Supplied information:
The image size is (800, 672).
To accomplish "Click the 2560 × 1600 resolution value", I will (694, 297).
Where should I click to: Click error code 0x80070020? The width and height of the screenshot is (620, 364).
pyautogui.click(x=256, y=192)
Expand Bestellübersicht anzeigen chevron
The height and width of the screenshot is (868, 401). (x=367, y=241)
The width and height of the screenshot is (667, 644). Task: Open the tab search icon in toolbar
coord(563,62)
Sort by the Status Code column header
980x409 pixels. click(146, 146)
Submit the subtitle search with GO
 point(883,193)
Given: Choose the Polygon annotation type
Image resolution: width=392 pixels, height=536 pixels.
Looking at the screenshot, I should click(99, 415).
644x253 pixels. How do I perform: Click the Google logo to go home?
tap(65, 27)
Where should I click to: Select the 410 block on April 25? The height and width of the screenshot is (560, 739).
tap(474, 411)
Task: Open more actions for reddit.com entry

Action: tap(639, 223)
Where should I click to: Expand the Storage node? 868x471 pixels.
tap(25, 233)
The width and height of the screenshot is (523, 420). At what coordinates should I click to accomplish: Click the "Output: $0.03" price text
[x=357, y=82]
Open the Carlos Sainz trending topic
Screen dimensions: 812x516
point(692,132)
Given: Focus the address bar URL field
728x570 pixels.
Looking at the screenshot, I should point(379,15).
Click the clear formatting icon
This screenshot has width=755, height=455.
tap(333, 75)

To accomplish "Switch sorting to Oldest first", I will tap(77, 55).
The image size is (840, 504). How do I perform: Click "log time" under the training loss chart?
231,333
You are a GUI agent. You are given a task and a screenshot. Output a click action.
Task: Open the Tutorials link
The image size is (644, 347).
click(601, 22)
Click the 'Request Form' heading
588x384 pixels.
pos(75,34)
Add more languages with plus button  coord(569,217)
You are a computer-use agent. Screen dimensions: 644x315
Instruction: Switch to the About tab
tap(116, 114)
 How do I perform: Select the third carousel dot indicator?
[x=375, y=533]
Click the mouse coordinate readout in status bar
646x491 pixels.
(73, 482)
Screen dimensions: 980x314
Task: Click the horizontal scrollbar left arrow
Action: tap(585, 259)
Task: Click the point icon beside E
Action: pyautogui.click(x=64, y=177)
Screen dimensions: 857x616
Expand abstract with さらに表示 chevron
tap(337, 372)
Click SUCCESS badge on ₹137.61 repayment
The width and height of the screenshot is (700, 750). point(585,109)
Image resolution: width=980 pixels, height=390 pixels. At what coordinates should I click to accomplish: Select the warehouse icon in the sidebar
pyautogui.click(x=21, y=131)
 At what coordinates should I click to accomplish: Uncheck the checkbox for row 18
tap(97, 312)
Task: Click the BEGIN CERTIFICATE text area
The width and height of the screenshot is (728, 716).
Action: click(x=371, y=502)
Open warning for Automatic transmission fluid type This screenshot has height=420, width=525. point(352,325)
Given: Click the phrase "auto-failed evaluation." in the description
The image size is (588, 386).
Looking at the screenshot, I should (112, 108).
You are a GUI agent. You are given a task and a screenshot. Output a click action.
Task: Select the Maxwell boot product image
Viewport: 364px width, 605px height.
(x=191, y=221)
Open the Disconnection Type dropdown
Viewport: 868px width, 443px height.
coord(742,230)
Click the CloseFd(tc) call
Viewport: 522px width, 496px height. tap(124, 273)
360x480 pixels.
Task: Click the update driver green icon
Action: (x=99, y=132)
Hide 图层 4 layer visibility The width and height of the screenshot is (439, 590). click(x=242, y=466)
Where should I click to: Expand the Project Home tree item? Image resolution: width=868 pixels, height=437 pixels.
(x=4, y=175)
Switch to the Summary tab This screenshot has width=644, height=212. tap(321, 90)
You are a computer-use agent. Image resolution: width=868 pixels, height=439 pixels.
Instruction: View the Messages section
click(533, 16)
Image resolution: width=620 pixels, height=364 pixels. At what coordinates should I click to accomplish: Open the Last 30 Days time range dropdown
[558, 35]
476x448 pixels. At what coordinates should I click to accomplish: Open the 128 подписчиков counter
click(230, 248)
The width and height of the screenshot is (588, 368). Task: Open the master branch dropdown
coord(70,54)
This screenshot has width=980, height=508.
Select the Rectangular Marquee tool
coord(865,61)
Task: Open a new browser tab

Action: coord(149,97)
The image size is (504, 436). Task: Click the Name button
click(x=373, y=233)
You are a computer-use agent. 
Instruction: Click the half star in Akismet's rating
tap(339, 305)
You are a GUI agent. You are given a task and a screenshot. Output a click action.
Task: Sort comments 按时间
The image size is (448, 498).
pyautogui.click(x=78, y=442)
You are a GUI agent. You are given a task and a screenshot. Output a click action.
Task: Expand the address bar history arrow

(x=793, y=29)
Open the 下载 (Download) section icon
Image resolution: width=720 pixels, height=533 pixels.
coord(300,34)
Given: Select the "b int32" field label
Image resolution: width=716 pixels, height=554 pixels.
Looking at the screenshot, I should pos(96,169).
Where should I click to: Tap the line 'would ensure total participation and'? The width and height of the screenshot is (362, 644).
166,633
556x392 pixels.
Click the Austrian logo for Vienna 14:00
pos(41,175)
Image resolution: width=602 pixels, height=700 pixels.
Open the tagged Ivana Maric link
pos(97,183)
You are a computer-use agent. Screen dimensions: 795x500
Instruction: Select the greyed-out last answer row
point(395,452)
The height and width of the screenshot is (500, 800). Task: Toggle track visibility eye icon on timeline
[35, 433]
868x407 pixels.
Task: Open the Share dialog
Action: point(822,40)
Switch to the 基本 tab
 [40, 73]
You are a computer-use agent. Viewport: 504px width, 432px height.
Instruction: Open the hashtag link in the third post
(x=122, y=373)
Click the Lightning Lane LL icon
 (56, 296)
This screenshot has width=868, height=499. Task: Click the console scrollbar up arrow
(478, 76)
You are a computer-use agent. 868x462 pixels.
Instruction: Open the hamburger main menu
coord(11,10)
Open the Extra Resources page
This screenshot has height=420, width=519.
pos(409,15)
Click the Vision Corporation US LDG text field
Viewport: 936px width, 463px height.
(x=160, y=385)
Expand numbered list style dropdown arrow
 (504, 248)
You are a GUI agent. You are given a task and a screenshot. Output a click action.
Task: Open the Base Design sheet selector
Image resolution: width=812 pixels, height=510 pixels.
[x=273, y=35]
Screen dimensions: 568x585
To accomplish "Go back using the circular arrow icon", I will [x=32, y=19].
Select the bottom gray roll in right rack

What this task involves:
Write out the material from the first line to the last, exactly.

Written solution:
The image size is (800, 672).
To accomplish "Click the 2560 × 1600 resolution value", I will (694, 297).
Where should I click to: Click error code 0x80070020? The width and height of the screenshot is (620, 364).
pyautogui.click(x=256, y=192)
Expand Bestellübersicht anzeigen chevron
The height and width of the screenshot is (868, 401). (x=367, y=241)
The width and height of the screenshot is (667, 644). Task: Open the tab search icon in toolbar
coord(563,62)
Sort by the Status Code column header
980x409 pixels. click(146, 146)
Submit the subtitle search with GO
 point(883,193)
Given: Choose the Polygon annotation type
Image resolution: width=392 pixels, height=536 pixels.
Looking at the screenshot, I should click(99, 415).
644x253 pixels. How do I perform: Click the Google logo to go home?
tap(65, 27)
Where should I click to: Select the 410 block on April 25? The height and width of the screenshot is (560, 739).
tap(474, 411)
Task: Open more actions for reddit.com entry

Action: tap(639, 223)
Where should I click to: Expand the Storage node? 868x471 pixels.
tap(25, 233)
The width and height of the screenshot is (523, 420). At what coordinates should I click to accomplish: Click the "Output: $0.03" price text
[x=357, y=82]
Open the Carlos Sainz trending topic
Screen dimensions: 812x516
point(692,132)
Given: Focus the address bar URL field
728x570 pixels.
Looking at the screenshot, I should point(379,15).
Click the clear formatting icon
This screenshot has width=755, height=455.
tap(333, 75)

To accomplish "Switch sorting to Oldest first", I will tap(77, 55).
The image size is (840, 504). How do I perform: Click "log time" under the training loss chart?
231,333
You are a GUI agent. You are given a task and a screenshot. Output a click action.
Task: Open the Tutorials link
The image size is (644, 347).
click(601, 22)
Click the 'Request Form' heading
588x384 pixels.
pos(75,34)
Add more languages with plus button  coord(569,217)
You are a computer-use agent. Screen dimensions: 644x315
Instruction: Switch to the About tab
tap(116, 114)
 How do I perform: Select the third carousel dot indicator?
[x=375, y=533]
Click the mouse coordinate readout in status bar
646x491 pixels.
(73, 482)
Screen dimensions: 980x314
Task: Click the horizontal scrollbar left arrow
Action: tap(585, 259)
Task: Click the point icon beside E
Action: pyautogui.click(x=64, y=177)
Screen dimensions: 857x616
Expand abstract with さらに表示 chevron
tap(337, 372)
Click SUCCESS badge on ₹137.61 repayment
The width and height of the screenshot is (700, 750). point(585,109)
Image resolution: width=980 pixels, height=390 pixels. At what coordinates should I click to accomplish: Select the warehouse icon in the sidebar
pyautogui.click(x=21, y=131)
 At what coordinates should I click to accomplish: Uncheck the checkbox for row 18
tap(97, 312)
Task: Click the BEGIN CERTIFICATE text area
The width and height of the screenshot is (728, 716).
Action: click(x=371, y=502)
Open warning for Automatic transmission fluid type This screenshot has height=420, width=525. point(352,325)
Given: Click the phrase "auto-failed evaluation." in the description
The image size is (588, 386).
Looking at the screenshot, I should (112, 108).
You are a GUI agent. You are given a task and a screenshot. Output a click action.
Task: Select the Maxwell boot product image
Viewport: 364px width, 605px height.
(x=191, y=221)
Open the Disconnection Type dropdown
Viewport: 868px width, 443px height.
coord(742,230)
Click the CloseFd(tc) call
Viewport: 522px width, 496px height. tap(124, 273)
360x480 pixels.
Task: Click the update driver green icon
Action: (x=99, y=132)
Hide 图层 4 layer visibility The width and height of the screenshot is (439, 590). click(x=242, y=466)
Where should I click to: Expand the Project Home tree item? Image resolution: width=868 pixels, height=437 pixels.
(x=4, y=175)
Switch to the Summary tab This screenshot has width=644, height=212. tap(321, 90)
You are a computer-use agent. Image resolution: width=868 pixels, height=439 pixels.
Instruction: View the Messages section
click(533, 16)
Image resolution: width=620 pixels, height=364 pixels. At what coordinates should I click to accomplish: Open the Last 30 Days time range dropdown
[558, 35]
476x448 pixels. At what coordinates should I click to accomplish: Open the 128 подписчиков counter
click(230, 248)
The width and height of the screenshot is (588, 368). Task: Open the master branch dropdown
coord(70,54)
This screenshot has width=980, height=508.
Select the Rectangular Marquee tool
coord(865,61)
Task: Open a new browser tab

Action: coord(149,97)
The image size is (504, 436). Task: Click the Name button
click(x=373, y=233)
You are a computer-use agent. 
Instruction: Click the half star in Akismet's rating
tap(339, 305)
You are a GUI agent. You are given a task and a screenshot. Output a click action.
Task: Sort comments 按时间
The image size is (448, 498).
pyautogui.click(x=78, y=442)
You are a GUI agent. You are given a task and a screenshot. Output a click action.
Task: Expand the address bar history arrow

(x=793, y=29)
Open the 下载 (Download) section icon
Image resolution: width=720 pixels, height=533 pixels.
coord(300,34)
Given: Select the "b int32" field label
Image resolution: width=716 pixels, height=554 pixels.
Looking at the screenshot, I should pos(96,169).
Where should I click to: Tap the line 'would ensure total participation and'? The width and height of the screenshot is (362, 644).
166,633
556x392 pixels.
Click the Austrian logo for Vienna 14:00
pos(41,175)
Image resolution: width=602 pixels, height=700 pixels.
Open the tagged Ivana Maric link
pos(97,183)
You are a computer-use agent. Screen dimensions: 795x500
Instruction: Select the greyed-out last answer row
point(395,452)
The height and width of the screenshot is (500, 800). Task: Toggle track visibility eye icon on timeline
[35, 433]
868x407 pixels.
Task: Open the Share dialog
Action: point(822,40)
Switch to the 基本 tab
 [40, 73]
You are a computer-use agent. Viewport: 504px width, 432px height.
Instruction: Open the hashtag link in the third post
(x=122, y=373)
Click the Lightning Lane LL icon
 (56, 296)
This screenshot has width=868, height=499. Task: Click the console scrollbar up arrow
(478, 76)
You are a computer-use agent. 868x462 pixels.
Instruction: Open the hamburger main menu
coord(11,10)
Open the Extra Resources page
This screenshot has height=420, width=519.
pos(409,15)
Click the Vision Corporation US LDG text field
Viewport: 936px width, 463px height.
(x=160, y=385)
Expand numbered list style dropdown arrow
 (504, 248)
You are a GUI agent. You are given a task and a screenshot. Output a click action.
Task: Open the Base Design sheet selector
Image resolution: width=812 pixels, height=510 pixels.
[x=273, y=35]
Screen dimensions: 568x585
To accomplish "Go back using the circular arrow icon", I will [x=32, y=19].
Select the bottom gray roll in right rack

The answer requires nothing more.